Sickle Cell Anemia
What is sickle cell anemia?
Sickle cell anemia, also called sickle cell disease (SCD), is an inherited disorder that leads to the production of hemoglobin S (Hb S or Hgb S), an abnormal hemoglobin variant. Hemoglobin is an iron-containing protein found inside red blood cells (RBCs). It carries oxygen from the lungs to all parts of the body and releases it to the body's cells and tissues. Normally, hemoglobin F (Hb F) is produced by a fetus during gestation. After the baby is born, Hb F is gradually replaced by hemoglobin A (Hb A). Hemoglobin variants – hemoglobin types other than F and A – arise from gene mutations. Many variants have been identified, but only a few are common. They include changes associated with Hb S, Hb C, and beta thalassemia.

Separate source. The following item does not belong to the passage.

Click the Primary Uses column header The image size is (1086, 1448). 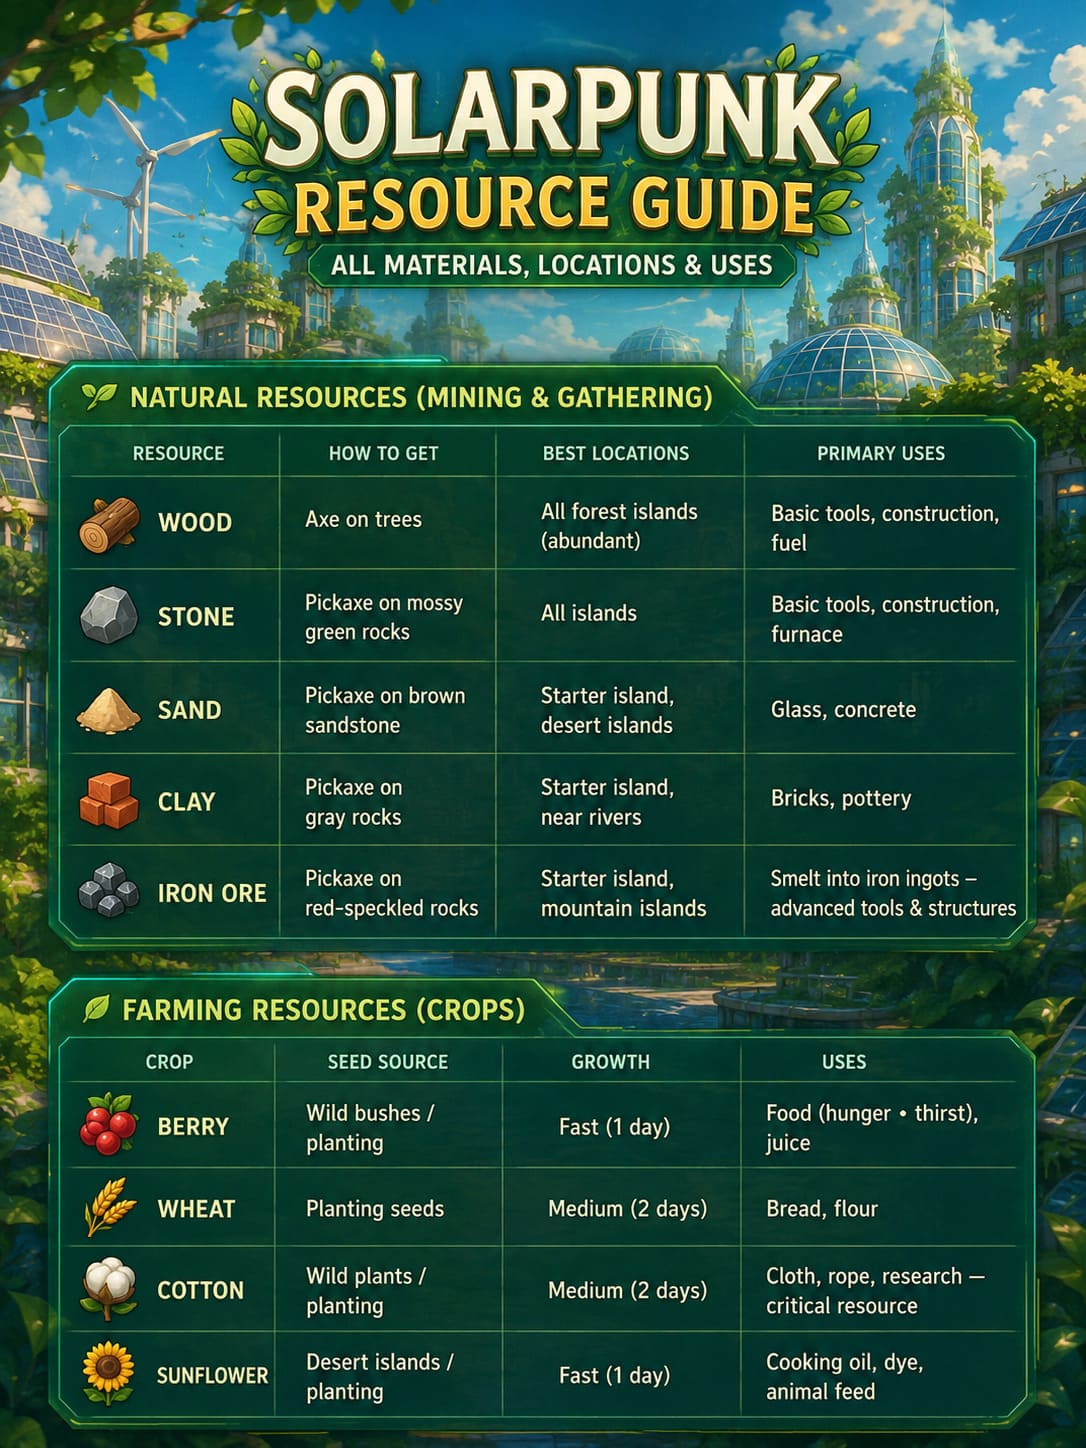pyautogui.click(x=881, y=453)
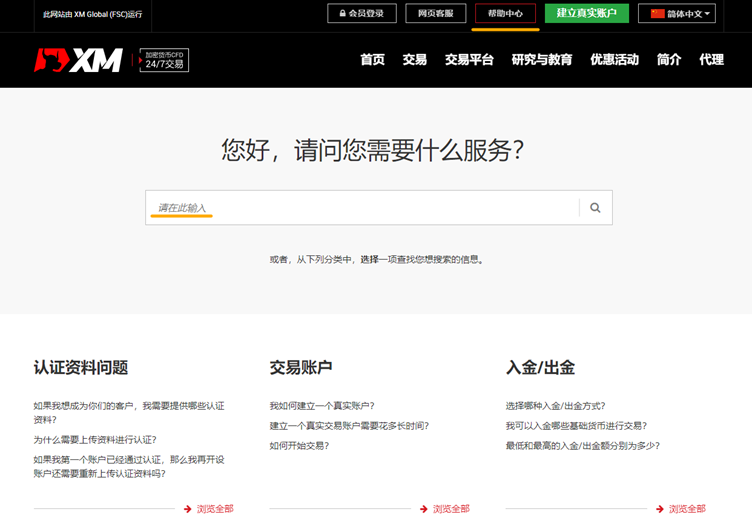752x515 pixels.
Task: Click the 会员登录 login button
Action: [361, 14]
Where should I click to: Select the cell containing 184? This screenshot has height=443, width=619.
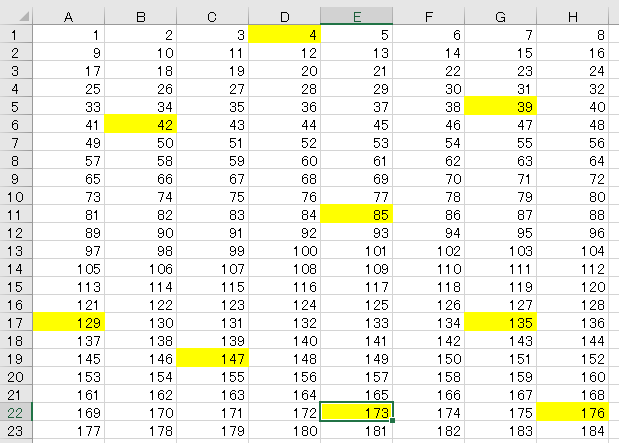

A person who has one normal hemoglobin gene copy and one Hb S copy will produce about 20% to 40% hemoglobin S but will produce enough hemoglobin A so that they do not generally experience health problems. This single altered copy (heterozygous) is called sickle cell trait and it can be passed on to a person's children. When a person has two copies of the altered gene (homozygous), they produce no normal hemoglobin A but rather 80%–100% hemoglobin S and have sickle cell anemia. Symptoms and complications of sickle cell disease may also be experienced by people who have one sickle cell gene copy and one altered gene copy of another abnormal hemoglobin variant (doubly heterozygous), such as hemoglobin C or thalassemia. People with two copies of the Hb S gene (SS) and those with one copy and a variant (SC, S beta thalassemia, SD, SOArab) are all grouped under the terms "sickle cell disease."
The hemoglobin S mutation results in hemoglobin that is less soluble, or fluid, within the red cell and that may form polymers within the cell during the normal stages of oxygen transport. These polymers can change the shape of the RBC from a round disc to a characteristic sickle shape, especially in reduced oxygen environments. The altered shape limits the RBC's ability to flow smoothly throughout the body. The sickled cells can become stuck in and obstruct small blood vessels. When sickled RBCs in circulation are exposed to oxygen in the lungs, they may change back to a disc, but repeated shape changes can damage them and a certain percentage of the cells remain sickled.
Sickled RBCs are generally short-lived, only lasting about 10-20 days instead of the normal 120 days. To compensate, those who are affected must produce more red cells at a much faster rate than normal and release them into the bloodstream as immature red blood cells. They may become increasingly anemic when the body cannot keep up with RBC production.